=== WORK REQUEST ===
Set down the records again. Every word and mark must match exactly.

=== RECORDS TO USE ===
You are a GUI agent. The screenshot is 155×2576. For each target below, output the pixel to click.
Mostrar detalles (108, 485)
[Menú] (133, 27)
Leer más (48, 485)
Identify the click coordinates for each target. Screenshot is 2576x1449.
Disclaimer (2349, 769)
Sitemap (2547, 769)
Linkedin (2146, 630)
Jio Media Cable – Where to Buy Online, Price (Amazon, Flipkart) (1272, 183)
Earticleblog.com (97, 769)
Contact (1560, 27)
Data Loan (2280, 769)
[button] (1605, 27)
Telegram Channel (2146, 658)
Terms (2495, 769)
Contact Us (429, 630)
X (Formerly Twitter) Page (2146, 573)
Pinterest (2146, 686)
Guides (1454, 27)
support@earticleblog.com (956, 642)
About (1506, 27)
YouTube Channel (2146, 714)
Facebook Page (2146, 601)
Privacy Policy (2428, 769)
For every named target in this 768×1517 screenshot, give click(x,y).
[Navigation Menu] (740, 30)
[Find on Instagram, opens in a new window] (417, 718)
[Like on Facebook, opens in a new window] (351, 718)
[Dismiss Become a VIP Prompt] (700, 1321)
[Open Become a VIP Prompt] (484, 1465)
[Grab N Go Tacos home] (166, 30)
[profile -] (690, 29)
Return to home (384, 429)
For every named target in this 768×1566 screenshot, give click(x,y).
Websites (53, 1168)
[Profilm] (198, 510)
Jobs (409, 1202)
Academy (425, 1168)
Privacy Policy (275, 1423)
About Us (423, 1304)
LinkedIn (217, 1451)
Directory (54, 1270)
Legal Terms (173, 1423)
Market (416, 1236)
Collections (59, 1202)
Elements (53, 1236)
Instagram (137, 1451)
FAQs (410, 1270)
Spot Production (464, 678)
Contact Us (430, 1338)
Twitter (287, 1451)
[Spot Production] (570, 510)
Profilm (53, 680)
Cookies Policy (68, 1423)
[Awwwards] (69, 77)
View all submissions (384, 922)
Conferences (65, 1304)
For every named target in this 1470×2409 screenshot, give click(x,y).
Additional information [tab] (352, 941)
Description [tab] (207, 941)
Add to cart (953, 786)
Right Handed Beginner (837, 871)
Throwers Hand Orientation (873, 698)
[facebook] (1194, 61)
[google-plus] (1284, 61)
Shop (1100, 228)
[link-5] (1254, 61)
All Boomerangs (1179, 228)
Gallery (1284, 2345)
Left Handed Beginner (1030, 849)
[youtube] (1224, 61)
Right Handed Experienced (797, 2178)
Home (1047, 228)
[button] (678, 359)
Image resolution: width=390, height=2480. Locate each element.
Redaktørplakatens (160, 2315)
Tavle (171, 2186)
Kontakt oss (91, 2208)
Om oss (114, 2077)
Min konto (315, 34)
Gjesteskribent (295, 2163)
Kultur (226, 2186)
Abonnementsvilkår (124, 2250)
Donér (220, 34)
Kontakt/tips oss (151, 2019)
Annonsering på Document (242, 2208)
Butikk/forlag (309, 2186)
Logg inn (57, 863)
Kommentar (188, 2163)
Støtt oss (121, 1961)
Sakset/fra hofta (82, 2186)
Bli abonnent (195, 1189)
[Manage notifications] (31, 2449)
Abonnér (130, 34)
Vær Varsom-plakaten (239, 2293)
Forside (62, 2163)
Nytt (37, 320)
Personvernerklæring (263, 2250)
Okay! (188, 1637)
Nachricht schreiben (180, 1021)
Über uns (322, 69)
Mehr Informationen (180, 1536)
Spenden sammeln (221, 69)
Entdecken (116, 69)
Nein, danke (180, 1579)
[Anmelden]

=== ANSWER SPACE ===
You are a GUI agent. The screenshot is 155×2576. For each target below, output the pixel to click.
Mostrar detalles (108, 485)
[Menú] (133, 27)
Leer más (48, 485)
Identify the click coordinates for each target. Screenshot is 2576x1449.
Disclaimer (2349, 769)
Sitemap (2547, 769)
Linkedin (2146, 630)
Jio Media Cable – Where to Buy Online, Price (Amazon, Flipkart) (1272, 183)
Earticleblog.com (97, 769)
Contact (1560, 27)
Data Loan (2280, 769)
[button] (1605, 27)
Telegram Channel (2146, 658)
Terms (2495, 769)
Contact Us (429, 630)
X (Formerly Twitter) Page (2146, 573)
Pinterest (2146, 686)
Guides (1454, 27)
support@earticleblog.com (956, 642)
About (1506, 27)
YouTube Channel (2146, 714)
Facebook Page (2146, 601)
Privacy Policy (2428, 769)
For every named target in this 768×1517 screenshot, give click(x,y).
[Navigation Menu] (740, 30)
[Find on Instagram, opens in a new window] (417, 718)
[Like on Facebook, opens in a new window] (351, 718)
[Dismiss Become a VIP Prompt] (700, 1321)
[Open Become a VIP Prompt] (484, 1465)
[Grab N Go Tacos home] (166, 30)
[profile -] (690, 29)
Return to home (384, 429)
For every named target in this 768×1566 screenshot, give click(x,y).
Websites (53, 1168)
[Profilm] (198, 510)
Jobs (409, 1202)
Academy (425, 1168)
Privacy Policy (275, 1423)
About Us (423, 1304)
LinkedIn (217, 1451)
Directory (54, 1270)
Legal Terms (173, 1423)
Market (416, 1236)
Collections (59, 1202)
Elements (53, 1236)
Instagram (137, 1451)
FAQs (410, 1270)
Spot Production (464, 678)
Contact Us (430, 1338)
Twitter (287, 1451)
[Spot Production] (570, 510)
Profilm (53, 680)
Cookies Policy (68, 1423)
[Awwwards] (69, 77)
View all submissions (384, 922)
Conferences (65, 1304)
For every named target in this 1470×2409 screenshot, give click(x,y).
Additional information [tab] (352, 941)
Description [tab] (207, 941)
Add to cart (953, 786)
Right Handed Beginner (837, 871)
Throwers Hand Orientation (873, 698)
[facebook] (1194, 61)
[google-plus] (1284, 61)
Shop (1100, 228)
[link-5] (1254, 61)
All Boomerangs (1179, 228)
Gallery (1284, 2345)
Left Handed Beginner (1030, 849)
[youtube] (1224, 61)
Right Handed Experienced (797, 2178)
Home (1047, 228)
[button] (678, 359)
Image resolution: width=390, height=2480. Locate each element.
Redaktørplakatens (160, 2315)
Tavle (171, 2186)
Kontakt oss (91, 2208)
Om oss (114, 2077)
Min konto (315, 34)
Gjesteskribent (295, 2163)
Kultur (226, 2186)
Abonnementsvilkår (124, 2250)
Donér (220, 34)
Kontakt/tips oss (151, 2019)
Annonsering på Document (242, 2208)
Butikk/forlag (309, 2186)
Logg inn (57, 863)
Kommentar (188, 2163)
Støtt oss (121, 1961)
Sakset/fra hofta (82, 2186)
Bli abonnent (195, 1189)
[Manage notifications] (31, 2449)
Abonnér (130, 34)
Vær Varsom-plakaten (239, 2293)
Forside (62, 2163)
Nytt (37, 320)
Personvernerklæring (263, 2250)
Okay! (188, 1637)
Nachricht schreiben (180, 1021)
Über uns (322, 69)
Mehr Informationen (180, 1536)
Spenden sammeln (221, 69)
Entdecken (116, 69)
Nein, danke (180, 1579)
[Anmelden]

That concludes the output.